In essence, the pseudo-tty, or pty, driver acts as a tty driver with serial line looped back. This concept was pioneered by the Berkeley version of Unix, and is now universally available on UNIX and UNIX-like systems.


Two distinct, but related, reasons for using the pty driver are to direct interactive programs, and to provide tty services for them. These reasons apply to command line programs only; BeOS apps that function graphically are not going to be interested.

An interactive program tends to write stdout unbuffered or line-by-line. This is less efficient, but operates sensibly with alternating prompts and user input. The user can better see realtime progress, too. Posix libraries determine whether the output is a "terminal" and, if not, buffer output fully. Unfortunately, this means that running an interactive program through a pipe doesn't work well:

(sleep 1; echo bc; echo 1; echo '2^99999/2^99998') | sh
(sleep 1; echo bc; echo 1; echo '2^99999/2^99998') | sh | cat

In the first case, the shell is instructed to start the desk calculator bc, which evaluates arithmetic expressions. Since the output is a terminal, we see each result as it's ready. In the second case, bc is writing to a pipe, and all results are buffered until it exits.

Some programs behave even more radically when the output is a terminal. Compare

ls /bin
ls /bin | cat

The general desire in all these cases is to control the shell and its subprocesses with our own program, while appearing to be a terminal at the far end of a serial line.

The second reason for using the pty driver is to provide tty services, which includes input echoing, character erase (ctrl+H), signals (ctrl+C), etc. The services in BeOS are a subset of the Posix "termios" standard.
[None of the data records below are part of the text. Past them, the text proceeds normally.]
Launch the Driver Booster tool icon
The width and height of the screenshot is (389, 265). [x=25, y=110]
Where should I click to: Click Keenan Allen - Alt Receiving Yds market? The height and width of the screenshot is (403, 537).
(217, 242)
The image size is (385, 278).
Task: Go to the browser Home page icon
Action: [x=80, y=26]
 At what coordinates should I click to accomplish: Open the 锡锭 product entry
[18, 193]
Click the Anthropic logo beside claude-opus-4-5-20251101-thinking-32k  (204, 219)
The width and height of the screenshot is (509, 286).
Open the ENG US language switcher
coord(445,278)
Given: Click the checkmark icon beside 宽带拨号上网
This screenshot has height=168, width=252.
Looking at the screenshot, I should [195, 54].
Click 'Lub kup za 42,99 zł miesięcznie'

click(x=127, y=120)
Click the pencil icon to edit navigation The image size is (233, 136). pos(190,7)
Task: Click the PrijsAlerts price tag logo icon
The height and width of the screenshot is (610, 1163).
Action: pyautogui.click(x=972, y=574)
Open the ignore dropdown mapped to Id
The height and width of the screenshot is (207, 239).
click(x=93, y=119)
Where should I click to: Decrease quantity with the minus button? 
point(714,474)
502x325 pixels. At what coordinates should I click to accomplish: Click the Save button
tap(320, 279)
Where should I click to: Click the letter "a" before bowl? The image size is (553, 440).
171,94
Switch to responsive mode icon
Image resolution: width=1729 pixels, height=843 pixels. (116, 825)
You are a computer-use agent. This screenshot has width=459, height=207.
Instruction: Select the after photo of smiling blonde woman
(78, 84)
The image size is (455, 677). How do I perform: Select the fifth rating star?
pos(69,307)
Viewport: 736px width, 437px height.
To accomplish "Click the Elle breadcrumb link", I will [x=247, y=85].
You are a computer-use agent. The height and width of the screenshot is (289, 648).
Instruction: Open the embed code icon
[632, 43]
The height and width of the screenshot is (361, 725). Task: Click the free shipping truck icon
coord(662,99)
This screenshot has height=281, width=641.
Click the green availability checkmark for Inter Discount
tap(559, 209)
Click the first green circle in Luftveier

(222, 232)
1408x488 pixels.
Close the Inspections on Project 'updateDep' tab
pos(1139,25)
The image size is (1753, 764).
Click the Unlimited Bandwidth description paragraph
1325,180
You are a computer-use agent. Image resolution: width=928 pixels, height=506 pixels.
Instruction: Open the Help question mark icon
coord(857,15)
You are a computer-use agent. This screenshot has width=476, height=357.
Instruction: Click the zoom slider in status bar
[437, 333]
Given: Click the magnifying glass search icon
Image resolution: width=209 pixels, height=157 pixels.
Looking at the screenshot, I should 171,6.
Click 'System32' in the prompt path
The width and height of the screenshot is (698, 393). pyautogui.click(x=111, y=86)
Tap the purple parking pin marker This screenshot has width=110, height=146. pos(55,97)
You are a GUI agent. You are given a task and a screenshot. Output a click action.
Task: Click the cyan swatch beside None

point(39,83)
As an example, the Backspace key (ctrl+H) erases the last character on the current line of input; a program like bc will see the fully formed line only when you hit Return.

Current BeOS clients of the pty driver include "telnetd" (incoming telnet connections), /bin/getty (shell session on serial port), Terminal, and Pavel's Eddie (C++ development environment).

The remainder of this article documents the code for a useful app called "script." Modeled after the similarly named UNIX utility, it starts an interactive subshell such that all I/O activity is recorded verbatim to a log file, called "typescript." The code consists of two parts: first, a reusable class called PTY and second, the particular use of this code for "script."

The Code

Here is the declaration for the PTY class, which conveniently wraps the pty driver. A program like "script" has quite a few chores, but these are handled almost entirely by PTY. To use, you must derive your own class from PTY, and define the hook functions GetData(), PutData(), and Done(). Their purpose is described later.

#include        <Application.h>
#include        <signal.h>
#include        <stdlib.h>
#include        <stdio.h>
#include        <string.h>
#include        <termios.h>
#include        <dirent.h>

#define ctrl( c)        ((c) - 0100)

struct PTY {
                     PTY( );
                     ~PTY( );
     bool            Init( char *[]);
     virtual int     GetData( uchar [], uint)        = 0;
     virtual int     PutData( uchar [], uint)        = 0;
     virtual void    Done( )                         = 0;
     bool            ptyinit( );
     static int32    feeder( PTY *),
                     drainer( PTY *);
     struct termios  tsaved;
     int             ptyfd,
     thread_id       fid,
     char            tty[40];

A pair of devices are employed in a pty connection: master and slave. If the master is /dev/pt/p0, then the slave will be /dev/tt/p0. The shell will inherit file descriptors to the slave, while "script" directs through the master side. Finding an available pair uses the traditional (ok, baroque) method: try to open each master device until one succeeds. That master device is now yours exclusively. Here is the code:

bool PTY::ptyinit( )
   DIR *dd = opendir( "/dev/pt");
   while (dirent *d = readdir( dd))
      if (d->d_name[0] != '.') {
         sprintf( tty, "/dev/pt/%s", d->d_name);
         ptyfd = open( tty, O_RDWR);
         if (ptyfd > 0) {
             sprintf( tty, "/dev/tt/%s", d->d_name);
             ttyfd = open( tty, O_RDWR);
             if (ttyfd > 0) {
                     closedir( dd);
                     return (TRUE);
             close( ptyfd);
   closedir( dd);
   return (FALSE);

The "." and ".." directory entries need to be skipped.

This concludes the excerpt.